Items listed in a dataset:
.....

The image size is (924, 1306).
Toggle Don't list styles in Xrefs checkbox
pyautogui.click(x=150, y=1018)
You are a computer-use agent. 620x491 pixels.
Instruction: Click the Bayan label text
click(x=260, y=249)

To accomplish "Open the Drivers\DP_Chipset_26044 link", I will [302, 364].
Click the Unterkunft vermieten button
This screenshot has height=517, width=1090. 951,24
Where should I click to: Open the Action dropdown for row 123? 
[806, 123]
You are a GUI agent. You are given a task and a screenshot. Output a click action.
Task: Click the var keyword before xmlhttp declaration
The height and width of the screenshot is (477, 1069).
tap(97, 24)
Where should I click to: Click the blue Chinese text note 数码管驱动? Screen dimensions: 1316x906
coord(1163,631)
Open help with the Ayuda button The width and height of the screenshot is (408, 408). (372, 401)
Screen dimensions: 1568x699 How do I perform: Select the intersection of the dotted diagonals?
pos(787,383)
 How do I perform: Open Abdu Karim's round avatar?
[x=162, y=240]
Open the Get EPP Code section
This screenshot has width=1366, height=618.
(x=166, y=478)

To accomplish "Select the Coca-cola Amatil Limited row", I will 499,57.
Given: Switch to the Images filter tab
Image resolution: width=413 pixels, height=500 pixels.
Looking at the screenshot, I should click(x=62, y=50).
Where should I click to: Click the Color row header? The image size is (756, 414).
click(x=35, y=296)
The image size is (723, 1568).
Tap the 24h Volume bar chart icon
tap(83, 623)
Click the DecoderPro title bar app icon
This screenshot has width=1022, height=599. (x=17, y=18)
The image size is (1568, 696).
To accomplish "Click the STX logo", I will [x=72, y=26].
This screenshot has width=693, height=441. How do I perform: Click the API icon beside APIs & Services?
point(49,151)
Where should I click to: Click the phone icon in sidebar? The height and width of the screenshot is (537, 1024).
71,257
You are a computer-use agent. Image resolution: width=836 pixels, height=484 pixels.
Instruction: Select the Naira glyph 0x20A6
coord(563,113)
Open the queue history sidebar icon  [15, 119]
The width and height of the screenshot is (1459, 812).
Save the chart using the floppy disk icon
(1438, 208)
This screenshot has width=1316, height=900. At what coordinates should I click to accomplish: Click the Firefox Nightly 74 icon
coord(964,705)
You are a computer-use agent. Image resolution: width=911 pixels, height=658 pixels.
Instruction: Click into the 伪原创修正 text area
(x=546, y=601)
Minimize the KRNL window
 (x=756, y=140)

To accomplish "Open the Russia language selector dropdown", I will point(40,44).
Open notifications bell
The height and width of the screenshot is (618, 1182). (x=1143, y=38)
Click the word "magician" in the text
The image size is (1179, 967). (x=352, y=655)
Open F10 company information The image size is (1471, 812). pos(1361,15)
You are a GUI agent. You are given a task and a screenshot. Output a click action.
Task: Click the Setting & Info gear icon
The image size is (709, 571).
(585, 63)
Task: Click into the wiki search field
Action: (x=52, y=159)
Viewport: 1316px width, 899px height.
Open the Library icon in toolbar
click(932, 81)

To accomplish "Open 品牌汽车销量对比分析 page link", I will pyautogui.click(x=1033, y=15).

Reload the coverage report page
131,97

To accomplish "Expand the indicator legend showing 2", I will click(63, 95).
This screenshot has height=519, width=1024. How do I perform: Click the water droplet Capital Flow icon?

.....

§ **Task to complete**:
Reproduce every item above verbatim, line for line.

§ **Task output**:
The image size is (924, 1306).
Toggle Don't list styles in Xrefs checkbox
pyautogui.click(x=150, y=1018)
You are a computer-use agent. 620x491 pixels.
Instruction: Click the Bayan label text
click(x=260, y=249)

To accomplish "Open the Drivers\DP_Chipset_26044 link", I will [302, 364].
Click the Unterkunft vermieten button
This screenshot has height=517, width=1090. 951,24
Where should I click to: Open the Action dropdown for row 123? 
[806, 123]
You are a GUI agent. You are given a task and a screenshot. Output a click action.
Task: Click the var keyword before xmlhttp declaration
The height and width of the screenshot is (477, 1069).
tap(97, 24)
Where should I click to: Click the blue Chinese text note 数码管驱动? Screen dimensions: 1316x906
coord(1163,631)
Open help with the Ayuda button The width and height of the screenshot is (408, 408). (372, 401)
Screen dimensions: 1568x699 How do I perform: Select the intersection of the dotted diagonals?
pos(787,383)
 How do I perform: Open Abdu Karim's round avatar?
[x=162, y=240]
Open the Get EPP Code section
This screenshot has width=1366, height=618.
(x=166, y=478)

To accomplish "Select the Coca-cola Amatil Limited row", I will 499,57.
Given: Switch to the Images filter tab
Image resolution: width=413 pixels, height=500 pixels.
Looking at the screenshot, I should click(x=62, y=50).
Where should I click to: Click the Color row header? The image size is (756, 414).
click(x=35, y=296)
The image size is (723, 1568).
Tap the 24h Volume bar chart icon
tap(83, 623)
Click the DecoderPro title bar app icon
This screenshot has width=1022, height=599. (x=17, y=18)
The image size is (1568, 696).
To accomplish "Click the STX logo", I will [x=72, y=26].
This screenshot has width=693, height=441. How do I perform: Click the API icon beside APIs & Services?
point(49,151)
Where should I click to: Click the phone icon in sidebar? The height and width of the screenshot is (537, 1024).
71,257
You are a computer-use agent. Image resolution: width=836 pixels, height=484 pixels.
Instruction: Select the Naira glyph 0x20A6
coord(563,113)
Open the queue history sidebar icon  [15, 119]
The width and height of the screenshot is (1459, 812).
Save the chart using the floppy disk icon
(1438, 208)
This screenshot has width=1316, height=900. At what coordinates should I click to accomplish: Click the Firefox Nightly 74 icon
coord(964,705)
You are a computer-use agent. Image resolution: width=911 pixels, height=658 pixels.
Instruction: Click into the 伪原创修正 text area
(x=546, y=601)
Minimize the KRNL window
 (x=756, y=140)

To accomplish "Open the Russia language selector dropdown", I will point(40,44).
Open notifications bell
The height and width of the screenshot is (618, 1182). (x=1143, y=38)
Click the word "magician" in the text
The image size is (1179, 967). (x=352, y=655)
Open F10 company information The image size is (1471, 812). pos(1361,15)
You are a GUI agent. You are given a task and a screenshot. Output a click action.
Task: Click the Setting & Info gear icon
The image size is (709, 571).
(585, 63)
Task: Click into the wiki search field
Action: (x=52, y=159)
Viewport: 1316px width, 899px height.
Open the Library icon in toolbar
click(932, 81)

To accomplish "Open 品牌汽车销量对比分析 page link", I will pyautogui.click(x=1033, y=15).

Reload the coverage report page
131,97

To accomplish "Expand the indicator legend showing 2", I will click(63, 95).
This screenshot has height=519, width=1024. How do I perform: Click the water droplet Capital Flow icon?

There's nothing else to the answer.